The products of Krosno Glassworks have won more than 100 prestigious awards at competitions in Poland and abroad. Reaching markets in more than 70 countries around the world, they are among the most recognisable Polish goods. The list of the Krosno brand’s most famous ‘clients’ includes Queen Elizabeth II of the United Kingdom, King Juan Carlos of Spain, and the Imperial Court of Japan, the shah of Iran Reza Pahlavi, and Arab sheikhs. Krosno glassware also finds its way to hotels and restaurants around the world as well as airlines, including Singapore Airlines, and has recently been present on board PLL LOT in Business and Premium Economy classes.
No wonder, then, that for many years now the world’s leading glassmakers have been commissioning the Krosno glassworks to produce their leading collections, as well as entrusting local designers with the development of new designs. These include interiors market leaders such as Lehmann and Crate & Barrel, Duka, Reserved Home, and spirits distillers. However, Krosno glass is more than just a beautiful page written in the history of Polish industry. Seemingly ordinary decorative or utilitarian objects produced in the Krosno glassworks were, and still are, works of functional art. This is because their creators are talented glass designers employed by the glassworks’ design office.
There is no way to give the exact number of artists of designs for the products from the Krosno glassworks. They included not only designers employed at the glassworks or commissioned by it, but also students of the Department of Ceramics and Glass at Wrocław’s State Higher School of Visual Arts and later the Academy of Fine Arts in Wrocław, who were carrying out their student internships and apprenticeships at the Krosno plant.

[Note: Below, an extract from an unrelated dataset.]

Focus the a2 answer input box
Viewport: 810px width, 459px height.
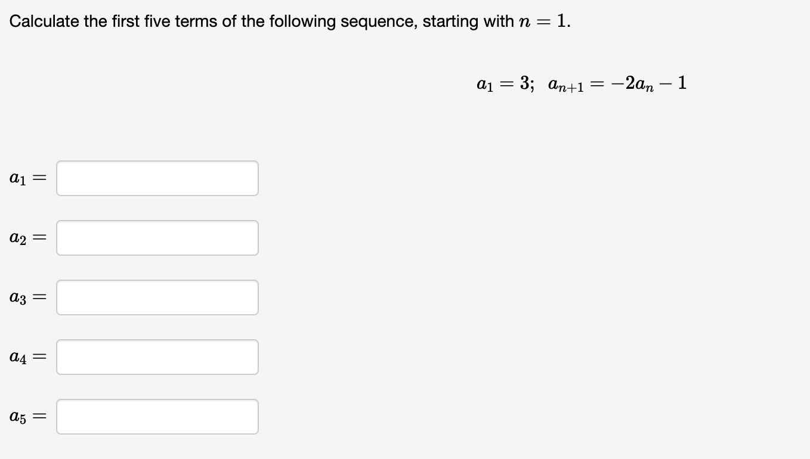point(157,238)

At “Glass with Class. Designers from Krosno”, we present the work of only twelve of the designers employed at the Krosno glassworks. The selection of twelve names, out of dozens, was not easy –
a major constraint was the availability of the works and their correct identi cation. Despite the fact that there are thousands of glasses designed and manufactured in Krosno Glass S.A.’s huge pattern shop, none of them have any information on their design history: the author of the design, the date of production or the awards the design has received, and there have been quite a few of these in the glassworks’ output.

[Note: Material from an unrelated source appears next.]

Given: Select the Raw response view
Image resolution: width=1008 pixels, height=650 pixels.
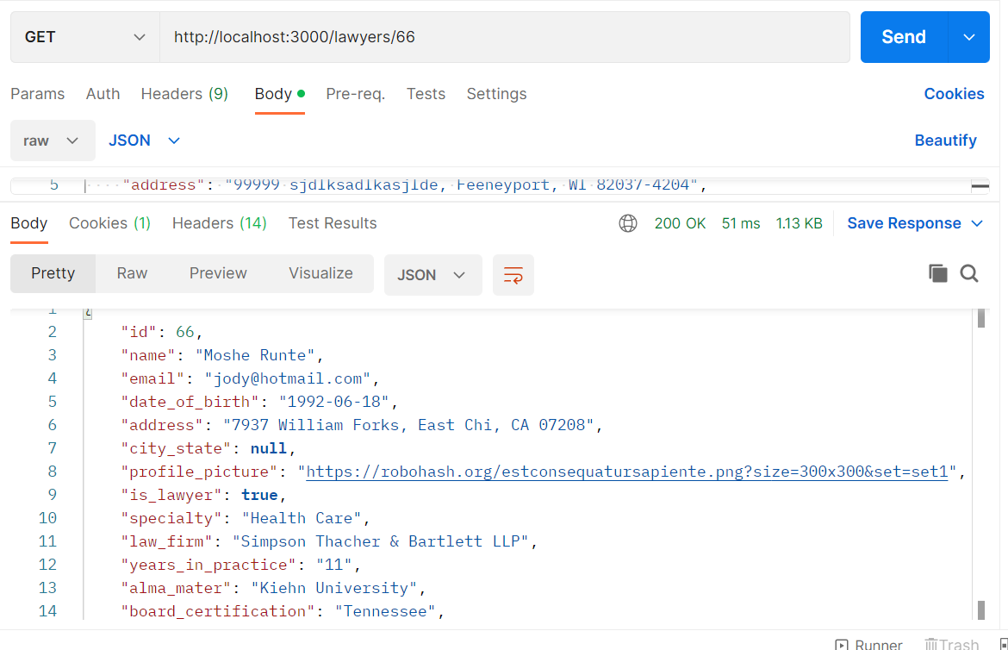Looking at the screenshot, I should coord(132,273).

Wading through the clutter of shelves filled with glass forms and finding the work of specific designers on them was an unprecedented undertaking. It could not have been realised without the help of the glassworks’ current designers: Hanna Grabowska-Szczur, Joanna Lorens and Beata Szajna.
We hope that our project will kick-start the organisation of the huge collection of glass designed and produced in the Krosno glassworks and, in the future, their digitisation.
In fact, to date there has been no study presenting the work of the designers employed at the Krosno glassworks, currently: Krosno Glass S.A.. A company that over the 100 years of its existence has created the history of Polish glass design.